◆ TEXT SEGMENT:
• • •

The main reason why I named this one "soap opera" is straightforward: there is no clear plot, there are many characters whose role is unclear, things are happening slowly, and conversations are filled with a lot of "do you really mean what you said?" and there is no defined end. The second reasons is that I always dreamed to name a pattern, or an antipattern… somehow.

Even if I was too lazy (or sensible) to put some real code in there, some issues are pretty evident:

  • Test looks like a long script;
  • if you're lucky, the purpose of the test is in the method name or in the javadoc, assertions are too many to make the test readable or to make out the purpose by simply reading the code;
  • I bet a beer that 90% of the lines you have on a test like this are simply cut&paste from another test in the same class (if this is the only test you have in your system the bet is not valid);
  • The test can get red for too many reasons;
  • Really looks like the inertial test code mass mentioned before.

• • •

◆ GIVEN EXERCISE A: Decide whether each statement agrees with the soap opera excerpt. Answer yes or no for each, quoting the deciding words: (i) The author put real code into the example. (ii) The test described can fail for too many reasons. (iii) The cut-and-paste bet holds even when this is the only test in the system.

[Data on locating visible targets]
• • •

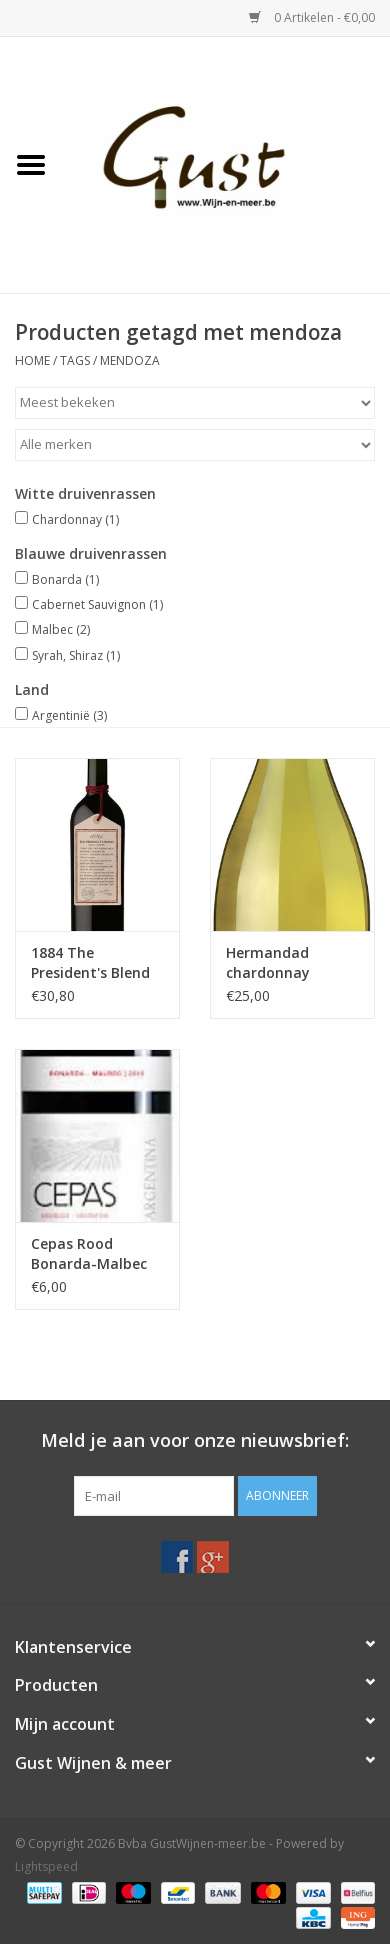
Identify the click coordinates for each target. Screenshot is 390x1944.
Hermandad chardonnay (268, 962)
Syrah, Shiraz (76, 655)
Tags (75, 360)
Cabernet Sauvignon (97, 604)
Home (32, 360)
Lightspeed (46, 1866)
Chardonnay (75, 519)
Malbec (61, 629)
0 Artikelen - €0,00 (312, 17)
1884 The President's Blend (90, 962)
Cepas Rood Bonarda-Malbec (89, 1253)
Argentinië (69, 715)
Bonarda (65, 579)
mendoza (130, 360)
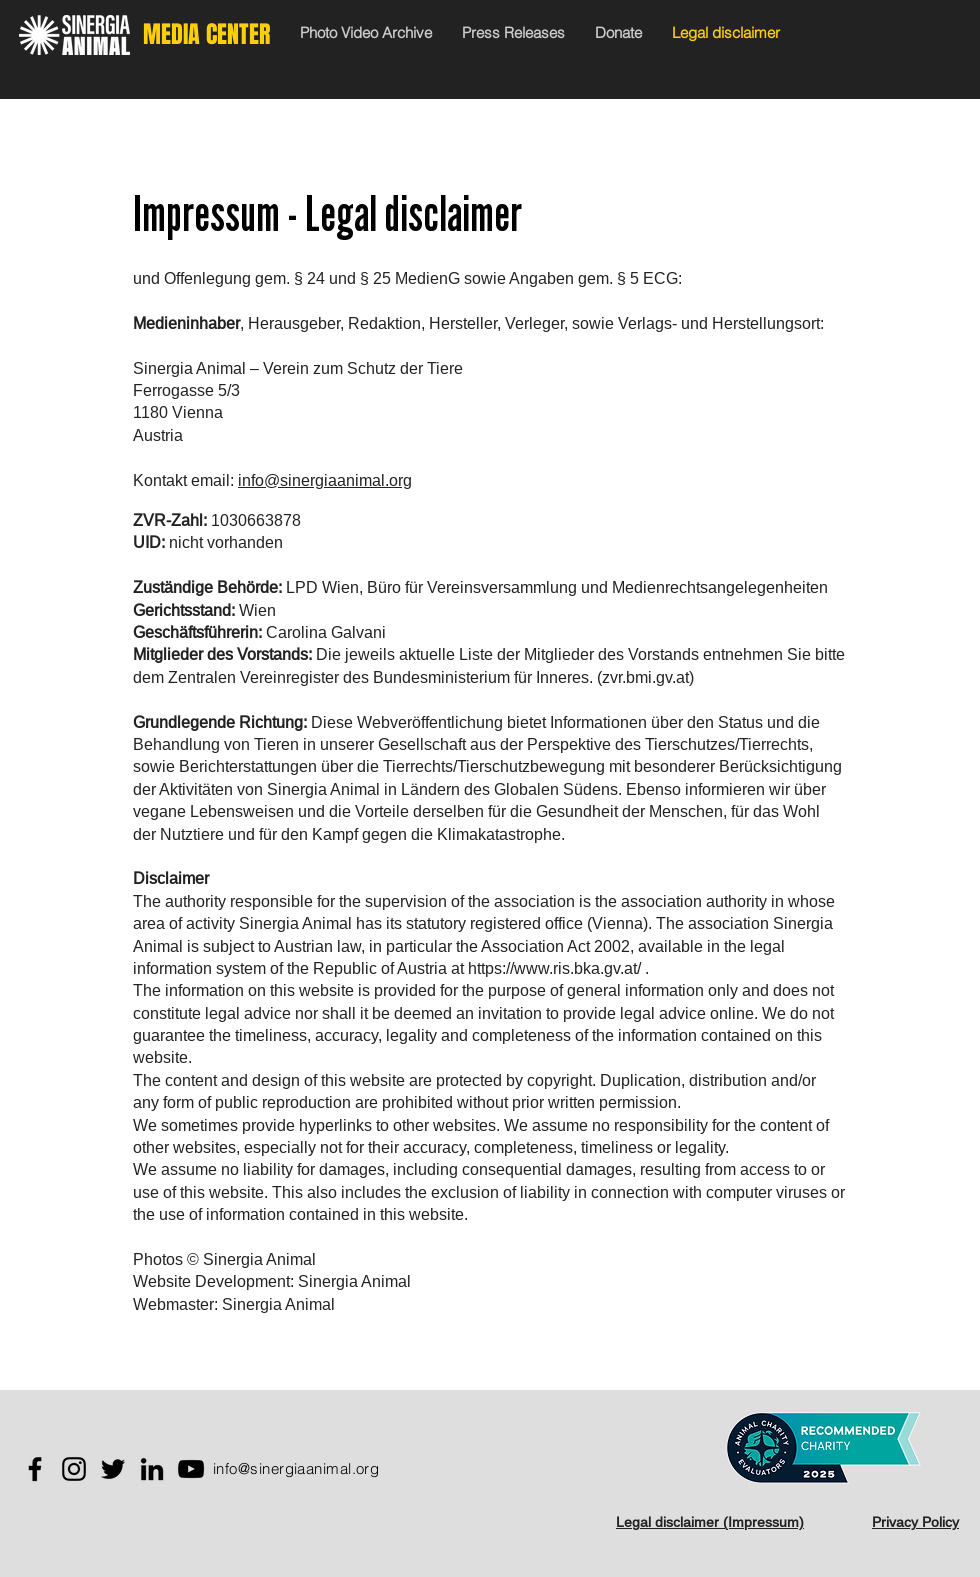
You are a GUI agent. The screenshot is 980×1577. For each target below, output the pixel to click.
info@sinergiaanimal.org (325, 480)
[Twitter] (113, 1469)
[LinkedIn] (152, 1469)
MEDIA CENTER (206, 34)
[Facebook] (35, 1469)
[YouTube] (191, 1469)
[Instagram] (74, 1469)
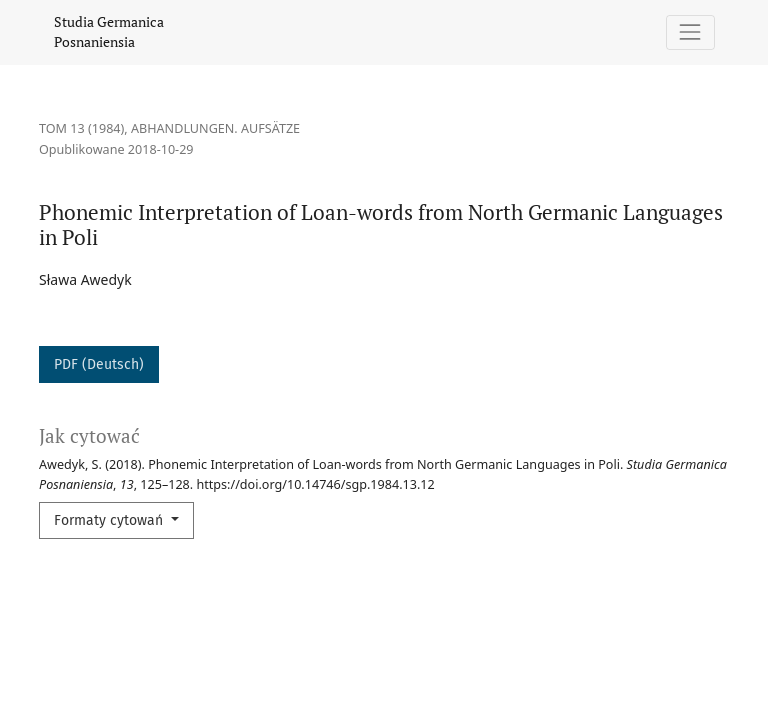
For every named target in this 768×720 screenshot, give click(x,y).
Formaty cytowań (110, 520)
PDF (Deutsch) (99, 364)
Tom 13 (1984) (81, 128)
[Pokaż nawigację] (690, 32)
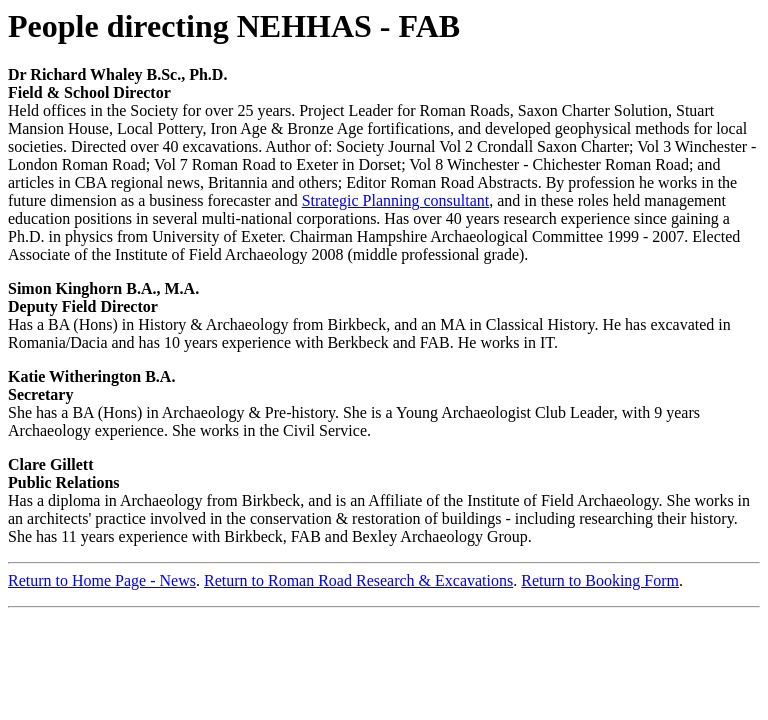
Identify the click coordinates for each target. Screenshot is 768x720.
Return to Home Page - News (102, 580)
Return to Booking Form (600, 580)
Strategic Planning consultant (396, 200)
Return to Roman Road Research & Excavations (358, 580)
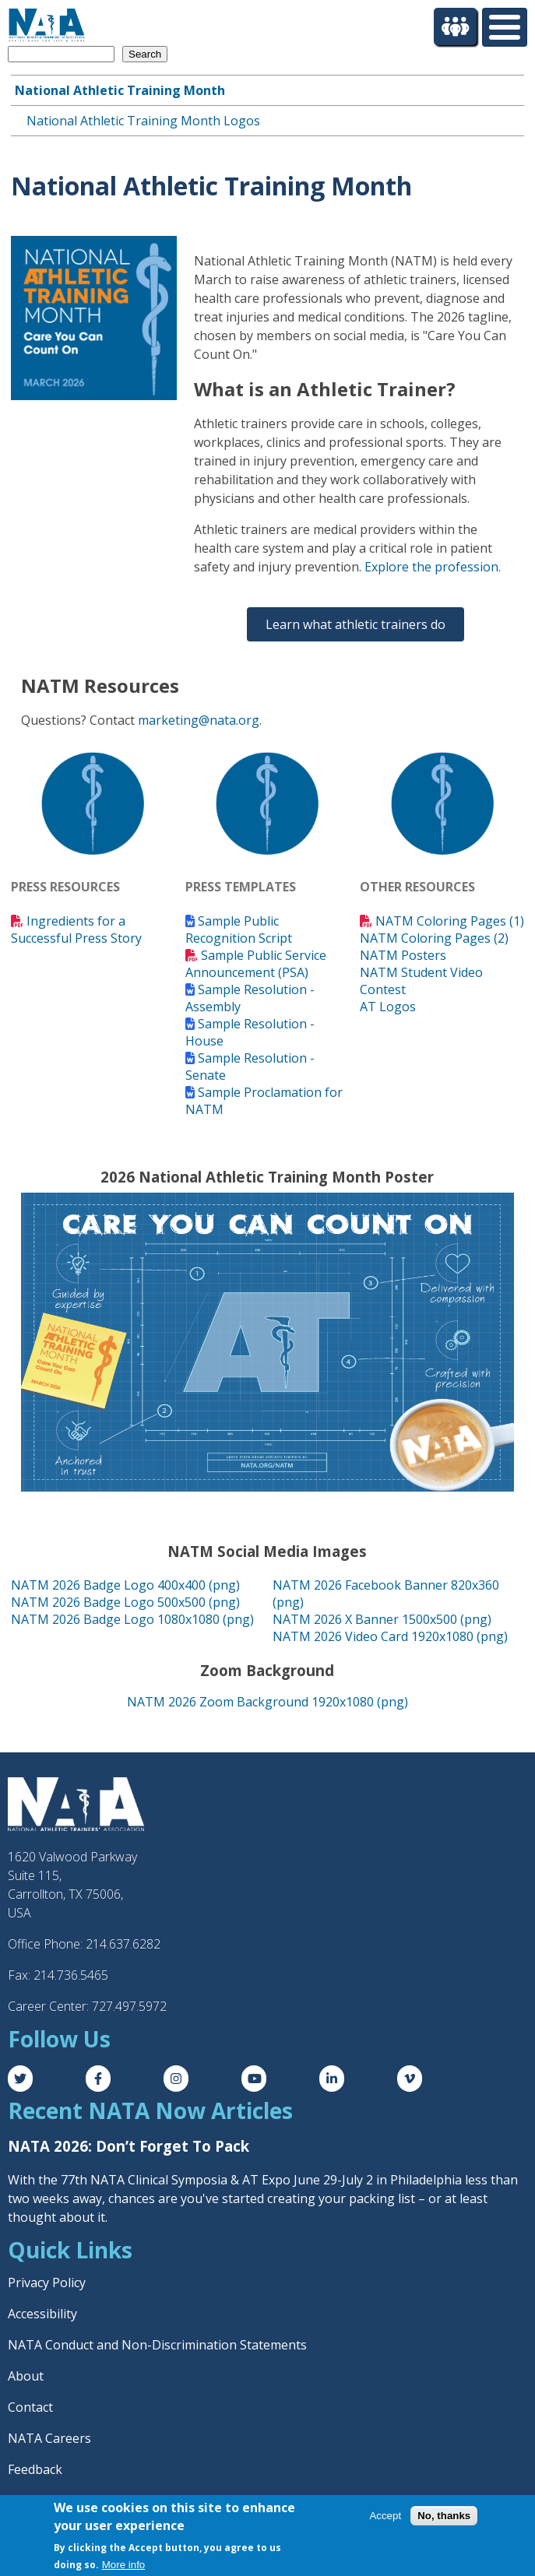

• • •

◆ GIVEN EXERCISE B: Rewrite all the records above, substituting "Go back to" for each occurrence of "Return to" and leaving everything else unchanged. Omit the pictures.

◆ FULL SOLUTION A:
(i) No: "Even if I was too lazy (or sensible) to put some real code in there"
(ii) Yes: "The test can get red for too many reasons"
(iii) No: "if this is the only test you have in your system the bet is not valid"

◆ FULL SOLUTION B:
Identify the click coordinates for each target. Screenshot is 390x1944.
Hermandad chardonnay (268, 962)
Syrah, Shiraz (76, 655)
Tags (75, 360)
Cabernet Sauvignon (97, 604)
Home (32, 360)
Lightspeed (46, 1866)
Chardonnay (75, 519)
Malbec (61, 629)
0 Artikelen - €0,00 (312, 17)
1884 The President's Blend (90, 962)
Cepas Rood Bonarda-Malbec (89, 1253)
Argentinië (69, 715)
Bonarda (65, 579)
mendoza (130, 360)
You are a GUI agent. The screenshot is 980×1577. For each target below, output the pixel to click.
info@sinergiaanimal.org (325, 480)
[Twitter] (113, 1469)
[LinkedIn] (152, 1469)
MEDIA CENTER (206, 34)
[Facebook] (35, 1469)
[YouTube] (191, 1469)
[Instagram] (74, 1469)
For every named target in this 768×720 screenshot, give click(x,y).
Formaty cytowań (110, 520)
PDF (Deutsch) (99, 364)
Tom 13 (1984) (81, 128)
[Pokaż nawigację] (690, 32)
Identify the click coordinates for each target. Screenshot is 768x720.
Go back to Home Page - News (102, 580)
Go back to Booking Form (600, 580)
Strategic Planning consultant (396, 200)
Go back to Roman Road Research & Excavations (358, 580)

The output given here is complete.